Я слушал неба звук - была пора отлёта.
И вот я встал и тихо вышел за ворота,
Туда, где простирались желтые поля.
И вдаль пошел... А издали тоскливо пел
Гудок совсем чужой земли, гудок разлуки.
Но, глядя вдаль и в эти вслушиваясь звуки,
Я ни о чем еще тогда не сожалел...
Была суровой пристань в этот поздний час.
В промозглой мгле, искрясь, горели папиросы,
И тяжко трап стонал, и хмурые матросы
Из тьмы устало поторапливали нас.
И вдруг такой тоской повеяло с полей!
Тоской любви, тоской былых свиданий кратких...
Я уплывал все дальше, дальше - без оглядки
На мглистый берег глупой юности своей.
Размытый путь и вдоль - кривые тополя.
Я слышал неба звук - была пора отлета.
И вот я встал и тихо вышел за ворота,
Туда, где простирались желтые поля.
Blurred road and along - curves poplar.
I listened to the sound of the sky - was the time of departure.

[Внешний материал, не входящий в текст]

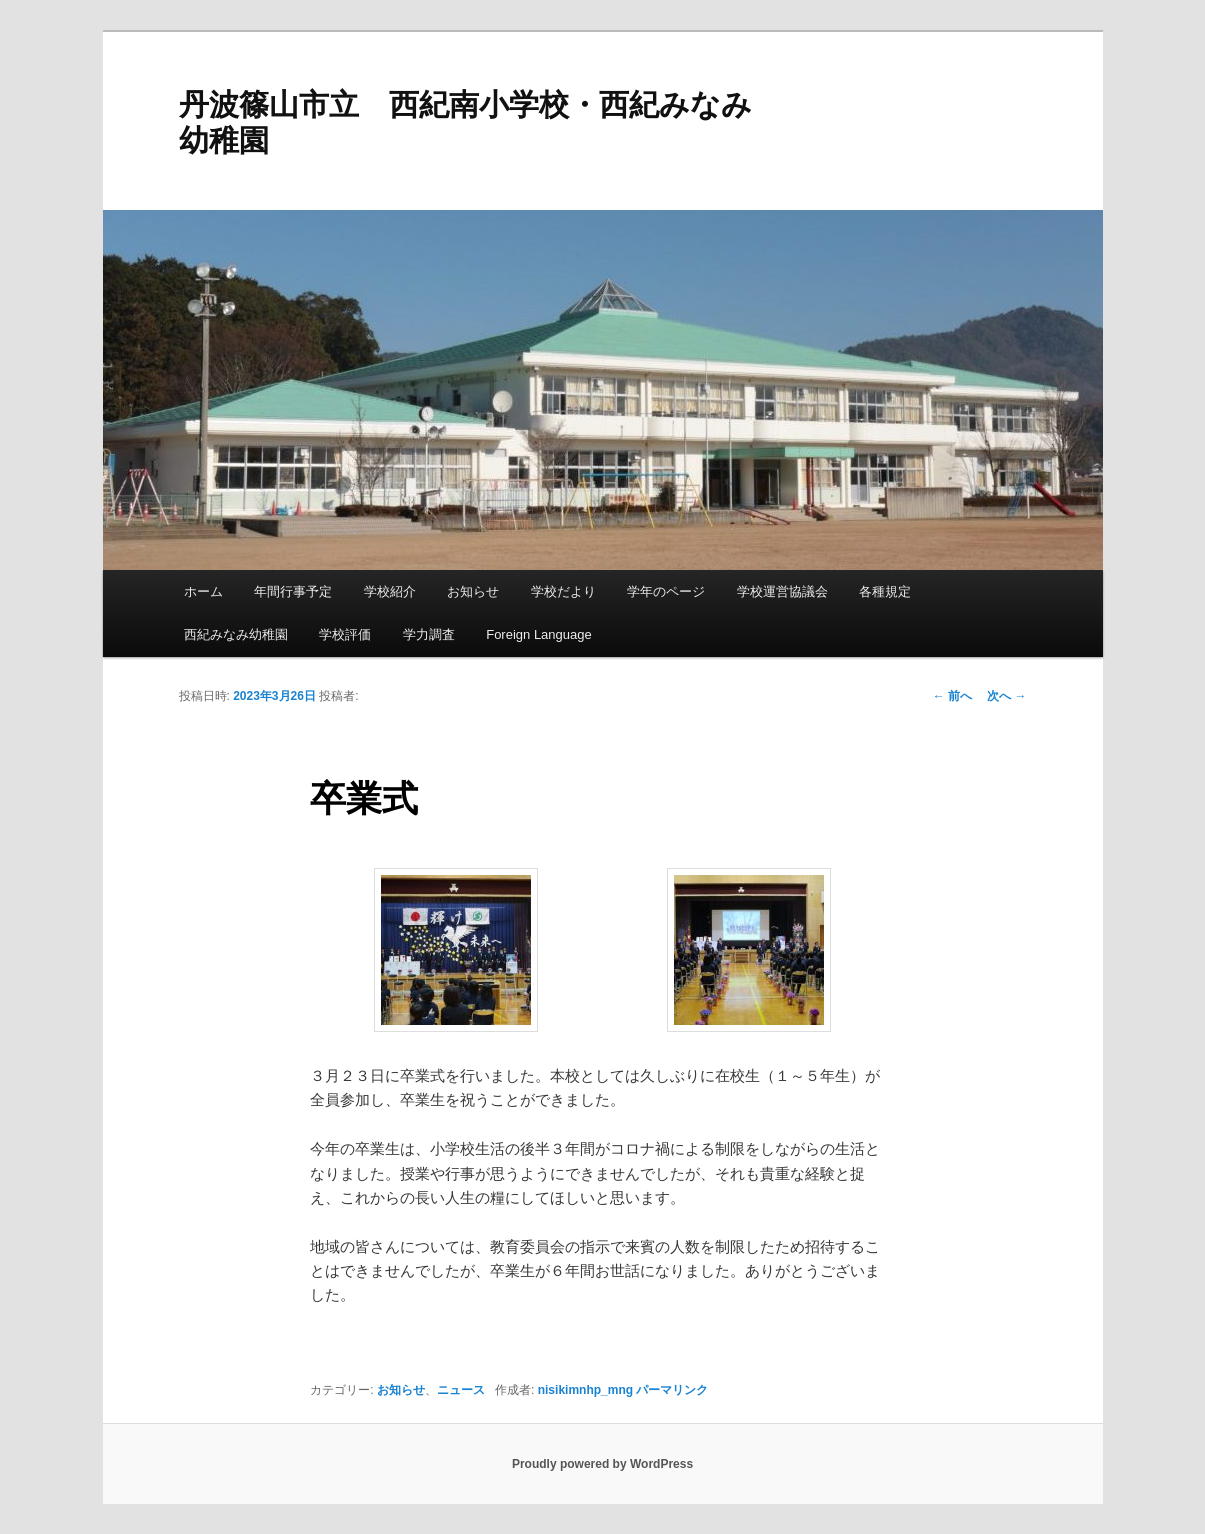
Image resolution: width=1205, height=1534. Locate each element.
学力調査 (429, 634)
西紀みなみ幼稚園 (236, 634)
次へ (1006, 696)
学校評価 (345, 634)
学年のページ (666, 591)
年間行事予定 (293, 591)
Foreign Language (539, 634)
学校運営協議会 (782, 591)
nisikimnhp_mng (585, 1390)
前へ (952, 696)
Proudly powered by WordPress (602, 1464)
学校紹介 (390, 591)
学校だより (563, 591)
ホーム (203, 591)
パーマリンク (672, 1390)
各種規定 (885, 591)
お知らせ (473, 591)
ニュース (461, 1390)
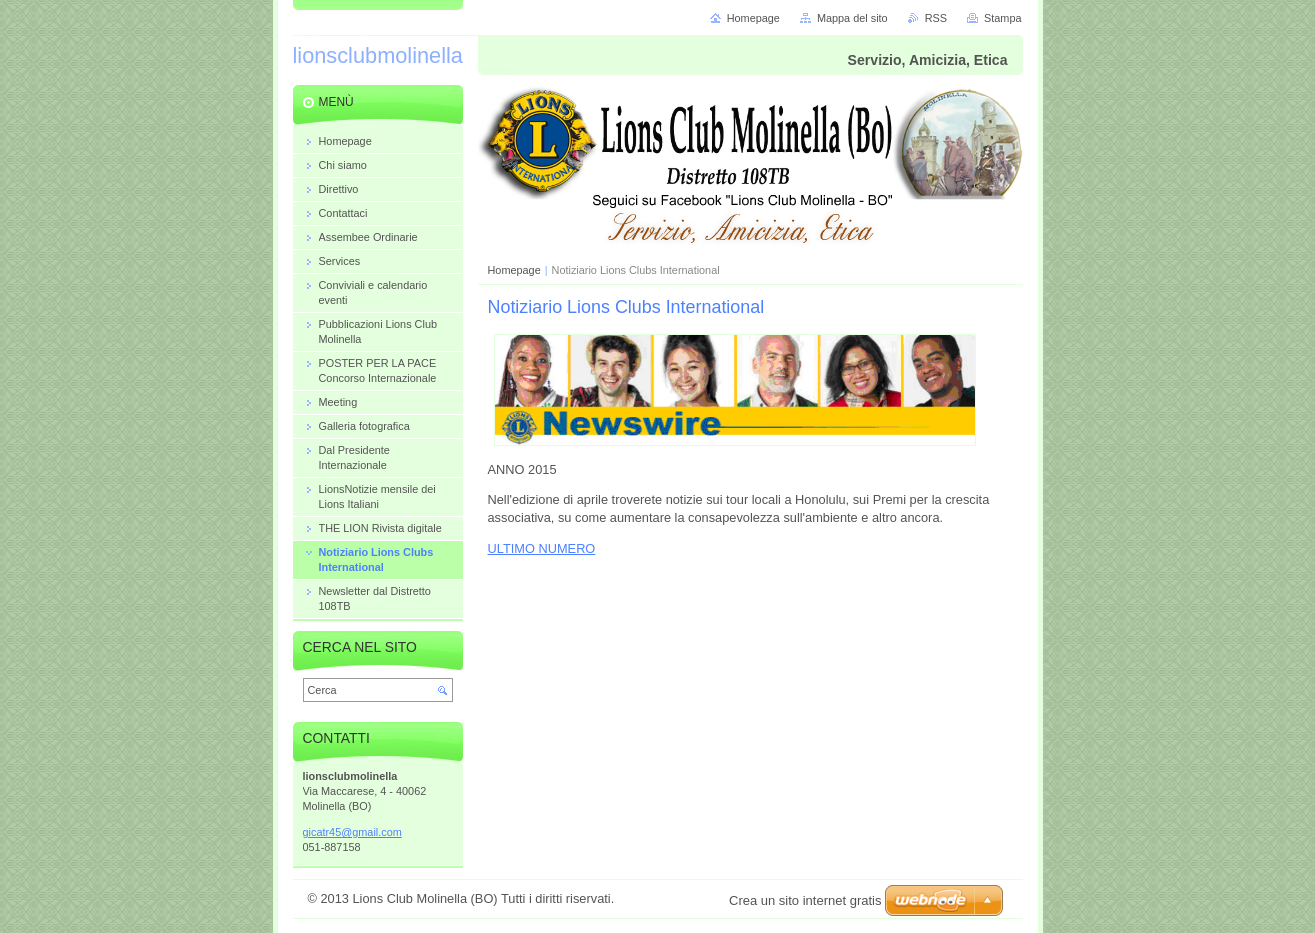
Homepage (514, 270)
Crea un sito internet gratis (805, 900)
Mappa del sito (852, 18)
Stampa (1002, 18)
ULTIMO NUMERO (542, 548)
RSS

So I got up and quietly left the gate,
There, where the extended yellow fields.
And I went away ... And sadly sang from afar
Buzzer completely foreign land, separation beep.
But looking into the distance and listening to these sounds,
I have nothing else then I do not regret ...
There was a severe marina at this late hour.
In the dank haze, sparks, lit cigarettes,
And heavy trap groaned and sullen sailors
From the darkness we hurried wearily.
And suddenly this sadness wafted from the fields!
Tosca love, longing past visits brief ...
I swam farther and farther - without regard
On the misty shore silly of her youth.
Blurred road and along - curves poplar.
I heard the sound of the sky - was the time of departure.
So I got up and quietly left the gate,
There, where the extended yellow fields.